A team of scientists has determined that ice can be melted at –180 degree Celsius if the ice crystals contain just 48 water molecules.
London: A team of scientists has determined that ice can be melted at –180 degree Celsius if the ice crystals contain just 48 water molecules.
According to a report in New Scientist, Bernd von Issendorff at the University of Freiburg in Germany and his colleagues created ice clusters of just a few tens of water molecules, tagged with an extra electron.
The electron’s charge allowed the team to trap the clusters in electric fields and weed out those of the wrong size.
As the ice clusters were ten thousand times smaller than a grain of sand, the researchers couldn’t merely watch them melt.

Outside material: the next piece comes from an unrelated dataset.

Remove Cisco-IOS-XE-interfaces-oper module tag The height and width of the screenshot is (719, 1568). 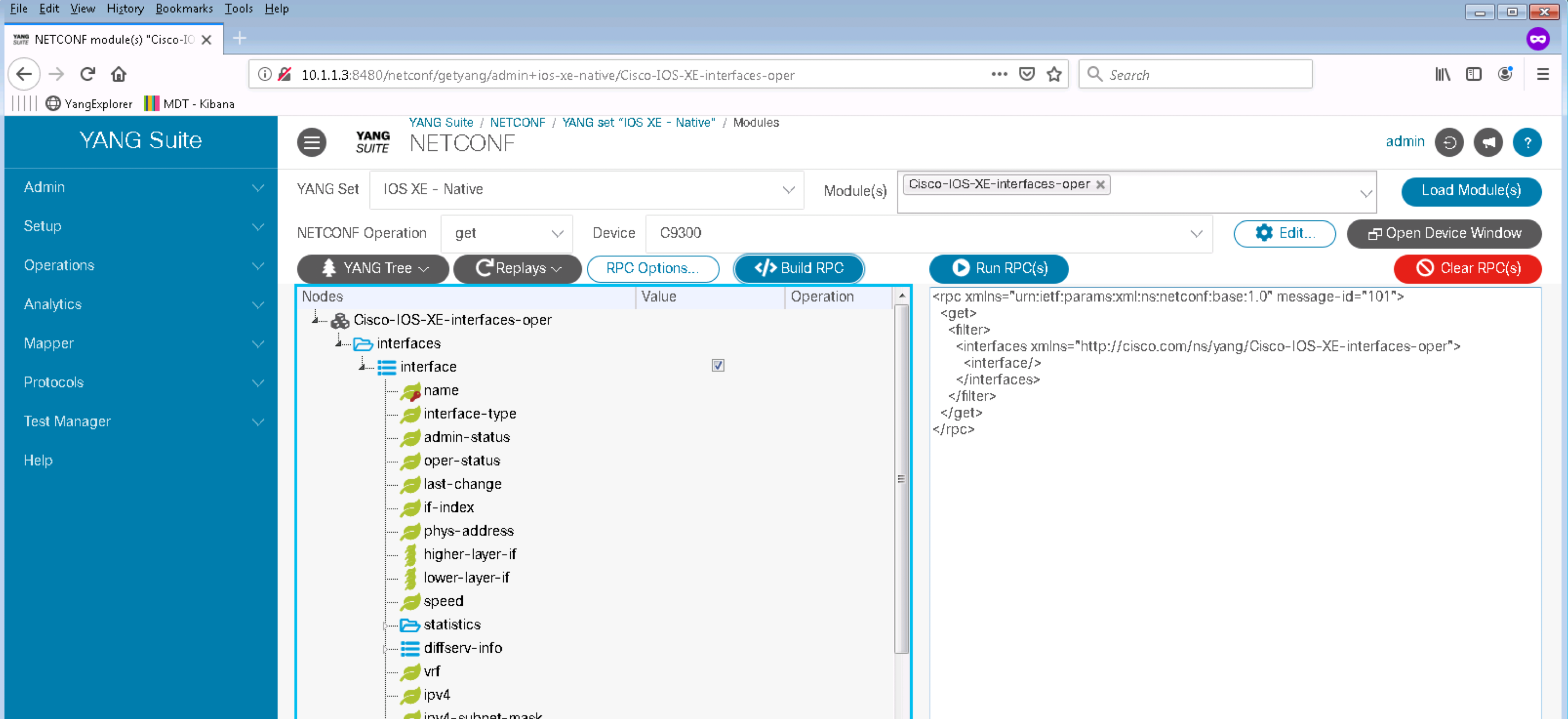pyautogui.click(x=1100, y=185)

Instead, at temperatures ranging from -265 degree C to -80 degree C, they triggered the evaporation of a few molecules with pulses of laser light.
By counting the number of molecules that evaporated, they could calculate the energy of each cluster before it was zapped.
Since liquids contain more energy than solids, they could deduce the temperature at which the clusters melted.
The researchers were surprised to find melting began at just under –180 degree C.
“Probably anybody would have guessed that a small amount of water behaves differently, but maybe not so many that it is so different,” said von Issendorff.
Von Issendorff and his colleagues expect their findings will fine-tune models that explain and predict cloud formation and climate, atmospheric chemistry, and the evolution of water-rich objects in outer space, such as fledgling comets.